Responsable historique du FLNC de 1977 à 1989, élu de l’assemblée corse de 1984 à 1998, Pierre Poggioli fut secrétaire général de l’ANC. Docteur en sciences politiques, il est l’auteur de nombreux ouvrages. Il analyse ici point par point et sans langue de bois le discours présidentiel du 28 septembre à l’assemblée de Corse et il évoque certains travers du camp abertzale.
Nous entrons dans un nouveau cycle et des perspectives sont ouvertes. Mais après des années durant lesquelles la Corse avait disparu des radars gouvernementaux, depuis le rejet du référendum de Nicolas Sarkozy par notre faute(1) , et après la visite humiliante de février 2018, il y a un changement d’approche. Dont acte. Il est certain que demain, on ne rasera pas gratis.
L’autonomie vide de tout contenu, ce n’est pas l’autonomie interne. J’ai toujours refusé de me définir comme indépendantiste. En 1984, j’ai œuvré au premier rapprochement avec les autonomistes de l’UPC, via une liste commune. L’autodétermination étant la formule qui permet de relier les démarches autonomiste et indépendantiste dans une stratégie commune. Mais l’autodétermination était conçue non pas comme un simple vote, mais d’abord une démarche de désaliénation, de réappropriation de nos moyens de production et d’échanges, et de construction d’outils permettant à la société corse d’évoluer et de maîtriser son destin, l’indépendance ou toute autre formule institutionnelle que le peuple choisirait. En 2008, j’ai œuvré en ce sens à la création de Corsica Libera qui par la suite, devenant un parti indépendantiste, a squeezé les raisons de ma participation à ce mouvement. Ce fut entre autres une des raisons de mon éloignement, puis de mon départ. Dans cette perspective, je me définis comme un étapiste dans le long chemin de l’émancipation du peuple corse et de la maîtrise de son destin, d’où mon choix actuel de l’autonomie interne.

-------

EXERCICE:
Dites si chacune des affirmations suivantes est conforme au texte extrait, en répondant par oui ou par non et en citant les mots exacts du texte qui tranchent. (a) Pierre Poggioli a été élu de l’assemblée corse de 1984 à 1998. (b) La personne qui s’exprime se définit comme indépendantiste. (c) En 2008, la personne qui s’exprime a participé à la création de Corsica Libera.

[Lignes du jeu de données]

-------

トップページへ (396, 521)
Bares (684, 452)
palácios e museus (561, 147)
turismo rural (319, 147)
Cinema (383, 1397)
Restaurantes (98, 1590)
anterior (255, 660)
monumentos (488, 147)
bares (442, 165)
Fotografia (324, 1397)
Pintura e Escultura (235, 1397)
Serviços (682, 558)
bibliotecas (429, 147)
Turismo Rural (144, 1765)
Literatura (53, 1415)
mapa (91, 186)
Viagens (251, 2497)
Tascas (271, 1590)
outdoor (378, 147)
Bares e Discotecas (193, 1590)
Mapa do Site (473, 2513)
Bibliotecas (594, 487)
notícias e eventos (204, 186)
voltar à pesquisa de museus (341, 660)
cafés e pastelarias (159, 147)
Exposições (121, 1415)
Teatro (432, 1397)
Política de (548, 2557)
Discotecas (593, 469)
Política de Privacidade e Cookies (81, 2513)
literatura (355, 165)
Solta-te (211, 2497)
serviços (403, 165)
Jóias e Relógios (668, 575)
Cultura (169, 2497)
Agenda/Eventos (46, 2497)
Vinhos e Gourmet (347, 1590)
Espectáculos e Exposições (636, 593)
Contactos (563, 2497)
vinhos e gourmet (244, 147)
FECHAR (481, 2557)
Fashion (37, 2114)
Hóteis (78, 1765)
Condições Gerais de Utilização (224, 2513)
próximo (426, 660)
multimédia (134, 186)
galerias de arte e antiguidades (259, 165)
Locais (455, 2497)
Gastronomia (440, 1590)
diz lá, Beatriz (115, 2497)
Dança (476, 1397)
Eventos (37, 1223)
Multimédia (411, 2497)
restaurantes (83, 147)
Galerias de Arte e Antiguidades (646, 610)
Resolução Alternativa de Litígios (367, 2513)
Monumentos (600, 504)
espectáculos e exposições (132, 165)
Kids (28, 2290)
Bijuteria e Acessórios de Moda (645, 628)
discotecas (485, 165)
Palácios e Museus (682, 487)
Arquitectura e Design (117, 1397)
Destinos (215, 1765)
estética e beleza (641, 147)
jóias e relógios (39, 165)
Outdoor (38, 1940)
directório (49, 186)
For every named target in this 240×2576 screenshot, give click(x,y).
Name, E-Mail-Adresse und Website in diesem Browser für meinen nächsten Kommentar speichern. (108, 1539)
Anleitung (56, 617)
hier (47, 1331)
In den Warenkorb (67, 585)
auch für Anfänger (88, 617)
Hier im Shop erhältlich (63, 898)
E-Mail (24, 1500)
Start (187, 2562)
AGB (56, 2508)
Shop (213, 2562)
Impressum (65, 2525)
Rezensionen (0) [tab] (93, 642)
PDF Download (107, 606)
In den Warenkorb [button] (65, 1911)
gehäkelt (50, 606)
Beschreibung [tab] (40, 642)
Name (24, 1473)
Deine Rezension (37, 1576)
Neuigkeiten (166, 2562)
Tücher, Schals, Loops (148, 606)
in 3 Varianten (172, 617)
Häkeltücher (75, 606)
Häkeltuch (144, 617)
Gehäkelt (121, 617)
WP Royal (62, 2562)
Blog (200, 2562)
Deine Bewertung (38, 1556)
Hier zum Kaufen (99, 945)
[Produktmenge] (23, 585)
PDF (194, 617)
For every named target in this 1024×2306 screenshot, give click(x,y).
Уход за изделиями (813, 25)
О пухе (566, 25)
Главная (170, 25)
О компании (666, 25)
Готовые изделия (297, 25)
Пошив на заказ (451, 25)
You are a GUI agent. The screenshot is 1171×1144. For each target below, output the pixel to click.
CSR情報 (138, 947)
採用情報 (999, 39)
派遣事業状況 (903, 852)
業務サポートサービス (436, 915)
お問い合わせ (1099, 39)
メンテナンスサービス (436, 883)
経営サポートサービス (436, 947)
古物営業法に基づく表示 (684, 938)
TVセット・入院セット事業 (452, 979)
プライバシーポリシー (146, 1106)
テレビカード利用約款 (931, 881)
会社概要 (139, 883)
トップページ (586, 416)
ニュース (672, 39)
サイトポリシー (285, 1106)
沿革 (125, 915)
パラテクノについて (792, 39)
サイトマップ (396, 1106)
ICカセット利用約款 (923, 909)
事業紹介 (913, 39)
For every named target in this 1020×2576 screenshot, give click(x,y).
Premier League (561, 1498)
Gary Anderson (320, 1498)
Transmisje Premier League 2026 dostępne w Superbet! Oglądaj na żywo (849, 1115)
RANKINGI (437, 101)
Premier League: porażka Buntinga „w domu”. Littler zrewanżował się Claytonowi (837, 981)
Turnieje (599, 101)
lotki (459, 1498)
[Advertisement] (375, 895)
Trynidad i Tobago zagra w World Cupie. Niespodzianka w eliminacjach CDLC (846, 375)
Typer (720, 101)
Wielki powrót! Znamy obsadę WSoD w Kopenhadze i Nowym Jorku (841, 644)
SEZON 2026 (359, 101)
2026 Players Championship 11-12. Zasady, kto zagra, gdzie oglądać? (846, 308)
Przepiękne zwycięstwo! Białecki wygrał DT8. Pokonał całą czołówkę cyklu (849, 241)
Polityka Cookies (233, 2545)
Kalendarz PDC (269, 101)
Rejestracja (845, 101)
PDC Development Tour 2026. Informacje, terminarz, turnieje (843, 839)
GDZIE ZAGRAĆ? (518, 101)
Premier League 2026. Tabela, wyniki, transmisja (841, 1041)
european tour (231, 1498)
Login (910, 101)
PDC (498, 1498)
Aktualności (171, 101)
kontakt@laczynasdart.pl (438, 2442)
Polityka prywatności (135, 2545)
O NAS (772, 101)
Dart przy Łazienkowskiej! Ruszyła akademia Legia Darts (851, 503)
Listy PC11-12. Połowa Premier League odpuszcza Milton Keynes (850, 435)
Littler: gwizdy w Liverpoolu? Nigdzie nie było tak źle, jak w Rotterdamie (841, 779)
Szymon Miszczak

-------

RÉPONSE CI-DESSOUS:
(a) Oui : « élu de l’assemblée corse de 1984 à 1998 ».
(b) Non : « J’ai toujours refusé de me définir comme indépendantiste. »
(c) Oui : « En 2008, j’ai œuvré en ce sens à la création de Corsica Libera ».